**WHAT YOU NEED TO DO:**
Print the stretch of the newsgroup post on FTP over Tor from "From xwindows@xwindows@tilde.club to" through "ftp over Tor)".

• Re: Tilde communities that go beyond tech? [FTP, SFTP, and others]

    From xwindows@xwindows@tilde.club to tilde.meta on Thu Aug 25 14:22:21 2022
    On Mon, 22 Aug 2022, Bogus User wrote:

    (can't really use ftp over Tor)

    On Wed, 24 Aug 2022, James Tomasino wrote:

    FTP would be no different. Just need to handle port 22. :)

    Port 22 is normally for SSH, not FTP though.

    That would be more like port 21 (FTP control),
    as well as port 20 and other high-numbered ports that the server
    is configured to use (FTP data). Tor will gladly _transport_ those,
    whether you're using Tor at client side, or Tor hidden service
    on the server side.

    But the real problem is modern "security feature"
    that is enabled in many FTP servers today:
    such servers would *reject* passive data connection
    which it perceived as not having originated from the same IP
    as the control connection, even that it targeted a correct port.

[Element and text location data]

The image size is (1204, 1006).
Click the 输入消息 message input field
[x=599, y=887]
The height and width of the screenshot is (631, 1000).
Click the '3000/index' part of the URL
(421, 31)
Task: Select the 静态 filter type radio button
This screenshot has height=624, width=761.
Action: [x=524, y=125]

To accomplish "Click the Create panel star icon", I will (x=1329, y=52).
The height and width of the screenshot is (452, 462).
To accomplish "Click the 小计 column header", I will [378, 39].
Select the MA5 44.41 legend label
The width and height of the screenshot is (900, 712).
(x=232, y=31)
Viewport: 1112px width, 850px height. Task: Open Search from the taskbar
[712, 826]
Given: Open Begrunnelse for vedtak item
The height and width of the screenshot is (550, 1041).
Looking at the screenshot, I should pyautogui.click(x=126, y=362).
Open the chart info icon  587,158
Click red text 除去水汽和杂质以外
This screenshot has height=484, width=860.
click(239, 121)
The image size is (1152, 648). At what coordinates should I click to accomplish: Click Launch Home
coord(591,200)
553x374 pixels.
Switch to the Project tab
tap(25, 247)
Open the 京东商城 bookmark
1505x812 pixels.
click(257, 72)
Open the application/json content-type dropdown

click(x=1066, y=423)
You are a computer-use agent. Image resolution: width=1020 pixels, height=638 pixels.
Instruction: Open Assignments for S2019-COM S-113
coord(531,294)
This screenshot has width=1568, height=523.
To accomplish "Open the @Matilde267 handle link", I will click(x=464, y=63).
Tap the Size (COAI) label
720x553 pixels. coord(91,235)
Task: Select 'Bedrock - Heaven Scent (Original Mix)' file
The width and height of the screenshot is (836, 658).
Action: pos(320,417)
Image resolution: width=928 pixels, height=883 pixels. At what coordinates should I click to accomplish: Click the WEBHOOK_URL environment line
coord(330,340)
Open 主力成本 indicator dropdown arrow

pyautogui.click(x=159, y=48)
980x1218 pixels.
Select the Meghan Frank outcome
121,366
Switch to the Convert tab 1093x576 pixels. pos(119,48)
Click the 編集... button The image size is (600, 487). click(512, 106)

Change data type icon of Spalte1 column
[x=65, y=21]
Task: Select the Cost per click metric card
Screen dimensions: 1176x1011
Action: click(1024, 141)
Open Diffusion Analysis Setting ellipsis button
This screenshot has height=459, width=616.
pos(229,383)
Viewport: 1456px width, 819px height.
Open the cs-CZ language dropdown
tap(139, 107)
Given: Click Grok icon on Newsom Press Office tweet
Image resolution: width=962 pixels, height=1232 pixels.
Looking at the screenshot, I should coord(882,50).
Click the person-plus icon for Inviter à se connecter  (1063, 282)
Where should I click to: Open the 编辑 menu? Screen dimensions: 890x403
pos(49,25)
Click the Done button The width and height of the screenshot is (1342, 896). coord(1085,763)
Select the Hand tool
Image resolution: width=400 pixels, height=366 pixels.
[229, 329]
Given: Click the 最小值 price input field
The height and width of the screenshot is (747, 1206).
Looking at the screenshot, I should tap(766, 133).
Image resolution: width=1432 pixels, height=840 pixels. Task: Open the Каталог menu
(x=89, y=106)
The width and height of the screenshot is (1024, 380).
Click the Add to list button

**WRITTEN RESPONSE:**
From xwindows@xwindows@tilde.club to tilde.meta on Thu Aug 25 14:22:21 2022
    On Mon, 22 Aug 2022, Bogus User wrote:

    (can't really use ftp over Tor)